= WRITTEN EXERCISE =
Write out the lines below exactly as they appear, starting from the line with "Viewport: 517px width, 309px height." up to and including the line with "Action: tap(662, 303)", and nothing else.
----------------
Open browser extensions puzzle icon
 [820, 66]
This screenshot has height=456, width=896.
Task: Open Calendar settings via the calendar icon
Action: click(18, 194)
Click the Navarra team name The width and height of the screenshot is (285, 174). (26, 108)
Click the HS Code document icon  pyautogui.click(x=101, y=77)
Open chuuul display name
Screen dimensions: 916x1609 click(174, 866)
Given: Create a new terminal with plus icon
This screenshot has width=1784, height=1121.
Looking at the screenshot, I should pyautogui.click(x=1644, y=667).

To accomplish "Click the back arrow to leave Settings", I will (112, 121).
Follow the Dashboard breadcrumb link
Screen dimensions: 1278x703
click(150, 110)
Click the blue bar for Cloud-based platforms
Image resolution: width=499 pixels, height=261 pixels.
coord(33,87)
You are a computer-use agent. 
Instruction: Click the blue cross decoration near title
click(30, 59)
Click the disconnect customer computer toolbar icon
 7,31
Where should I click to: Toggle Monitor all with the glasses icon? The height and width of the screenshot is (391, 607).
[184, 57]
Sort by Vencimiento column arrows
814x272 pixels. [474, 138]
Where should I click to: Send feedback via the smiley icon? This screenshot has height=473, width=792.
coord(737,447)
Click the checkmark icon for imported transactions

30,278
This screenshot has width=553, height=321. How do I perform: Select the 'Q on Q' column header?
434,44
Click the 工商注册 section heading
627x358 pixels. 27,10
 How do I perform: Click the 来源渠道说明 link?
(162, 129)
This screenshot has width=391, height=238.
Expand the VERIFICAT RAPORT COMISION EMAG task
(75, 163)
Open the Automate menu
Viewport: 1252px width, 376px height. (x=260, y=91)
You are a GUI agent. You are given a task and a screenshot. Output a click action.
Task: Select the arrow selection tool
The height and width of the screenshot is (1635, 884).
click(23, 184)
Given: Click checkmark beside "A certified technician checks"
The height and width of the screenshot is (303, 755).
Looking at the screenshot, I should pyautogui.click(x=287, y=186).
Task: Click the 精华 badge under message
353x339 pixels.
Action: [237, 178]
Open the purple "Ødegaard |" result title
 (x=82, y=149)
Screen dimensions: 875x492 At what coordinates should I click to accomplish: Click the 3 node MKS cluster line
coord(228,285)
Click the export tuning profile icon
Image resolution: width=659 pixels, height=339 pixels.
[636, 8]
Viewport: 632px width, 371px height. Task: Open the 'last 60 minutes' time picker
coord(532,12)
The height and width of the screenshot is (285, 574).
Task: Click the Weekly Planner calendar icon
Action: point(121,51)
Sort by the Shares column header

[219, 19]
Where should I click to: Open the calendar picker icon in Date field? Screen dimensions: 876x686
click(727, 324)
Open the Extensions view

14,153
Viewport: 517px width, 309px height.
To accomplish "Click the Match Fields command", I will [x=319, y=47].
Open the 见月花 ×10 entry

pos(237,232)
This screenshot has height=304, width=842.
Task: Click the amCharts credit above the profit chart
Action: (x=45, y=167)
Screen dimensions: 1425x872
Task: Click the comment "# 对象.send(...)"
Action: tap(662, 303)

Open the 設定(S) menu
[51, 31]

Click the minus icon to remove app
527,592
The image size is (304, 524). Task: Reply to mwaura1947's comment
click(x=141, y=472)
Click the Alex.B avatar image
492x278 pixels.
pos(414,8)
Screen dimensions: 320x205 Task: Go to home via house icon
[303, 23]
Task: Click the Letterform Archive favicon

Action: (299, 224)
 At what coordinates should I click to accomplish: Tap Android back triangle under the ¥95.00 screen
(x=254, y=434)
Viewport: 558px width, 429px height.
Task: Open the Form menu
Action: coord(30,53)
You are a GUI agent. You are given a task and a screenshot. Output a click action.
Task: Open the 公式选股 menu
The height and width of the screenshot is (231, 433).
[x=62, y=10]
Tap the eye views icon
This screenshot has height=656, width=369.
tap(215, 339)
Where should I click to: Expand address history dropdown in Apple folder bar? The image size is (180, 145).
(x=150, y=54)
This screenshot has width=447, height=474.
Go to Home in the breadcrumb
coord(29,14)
----------------
= EXERCISE RESULT =
Viewport: 517px width, 309px height.
To accomplish "Click the Match Fields command", I will [x=319, y=47].
Open the 见月花 ×10 entry

pos(237,232)
This screenshot has height=304, width=842.
Task: Click the amCharts credit above the profit chart
Action: (x=45, y=167)
Screen dimensions: 1425x872
Task: Click the comment "# 对象.send(...)"
Action: tap(662, 303)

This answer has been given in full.